> _WORK INSTRUCTION_:
Search the listing for the word "Given" and copy every line where it turns up.

> _SOURCE MATERIAL_:

▶

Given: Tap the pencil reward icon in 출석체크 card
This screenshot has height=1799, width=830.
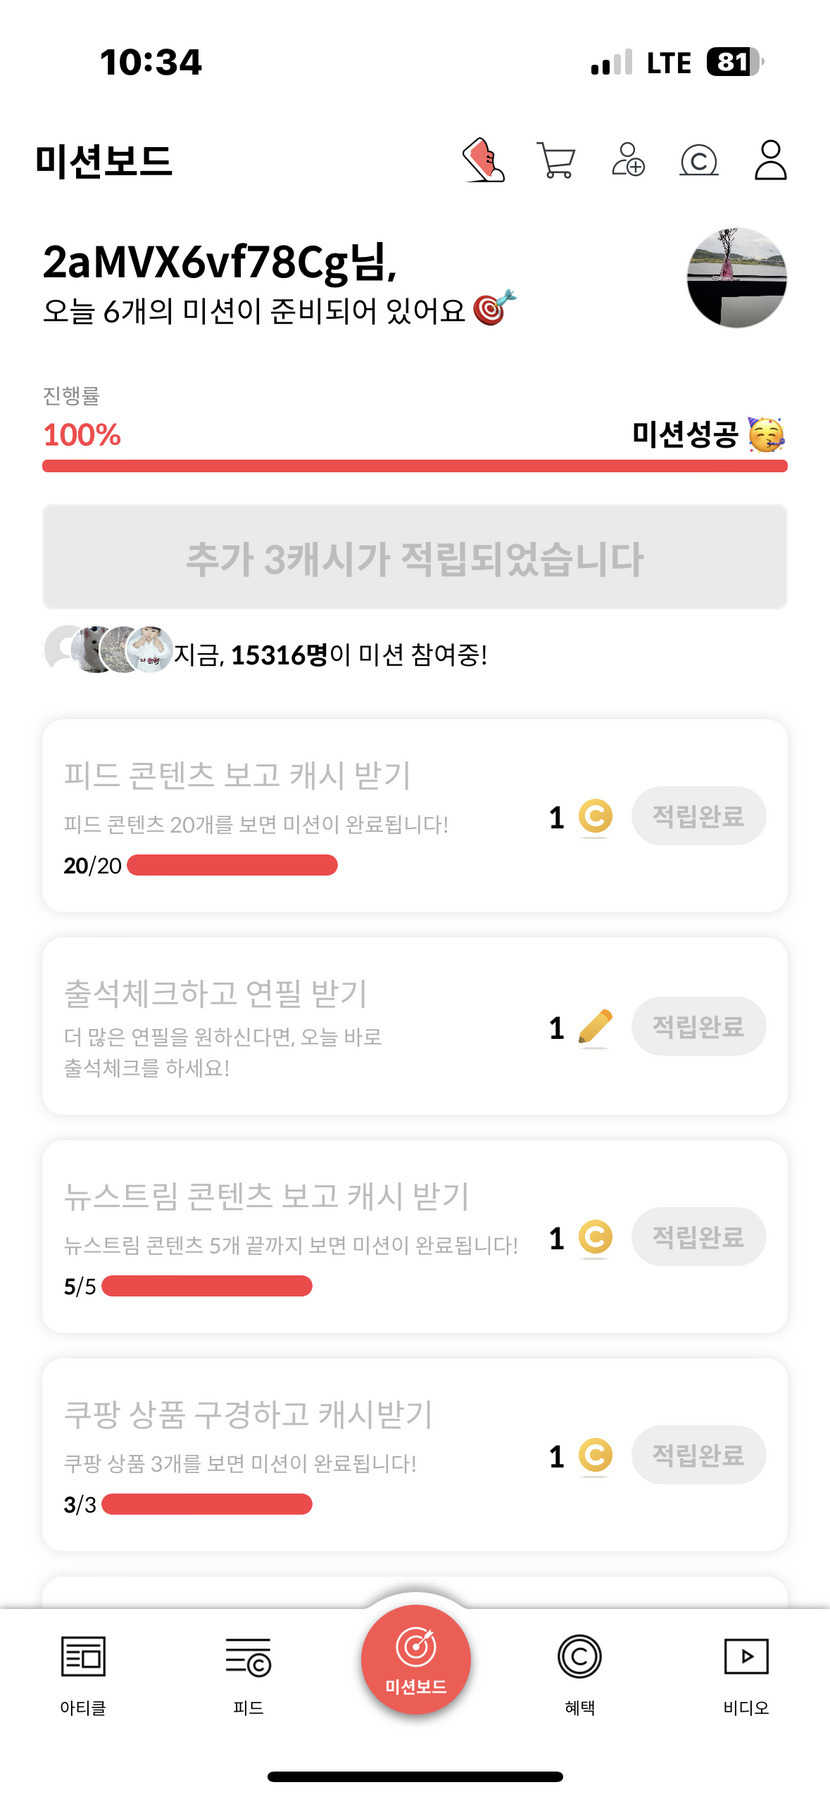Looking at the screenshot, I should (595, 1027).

◀
▶

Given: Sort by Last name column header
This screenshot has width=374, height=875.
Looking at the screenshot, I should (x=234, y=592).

◀

> _ANSWER TO THE EXERCISE_:
Given: Tap the pencil reward icon in 출석체크 card
Given: Sort by Last name column header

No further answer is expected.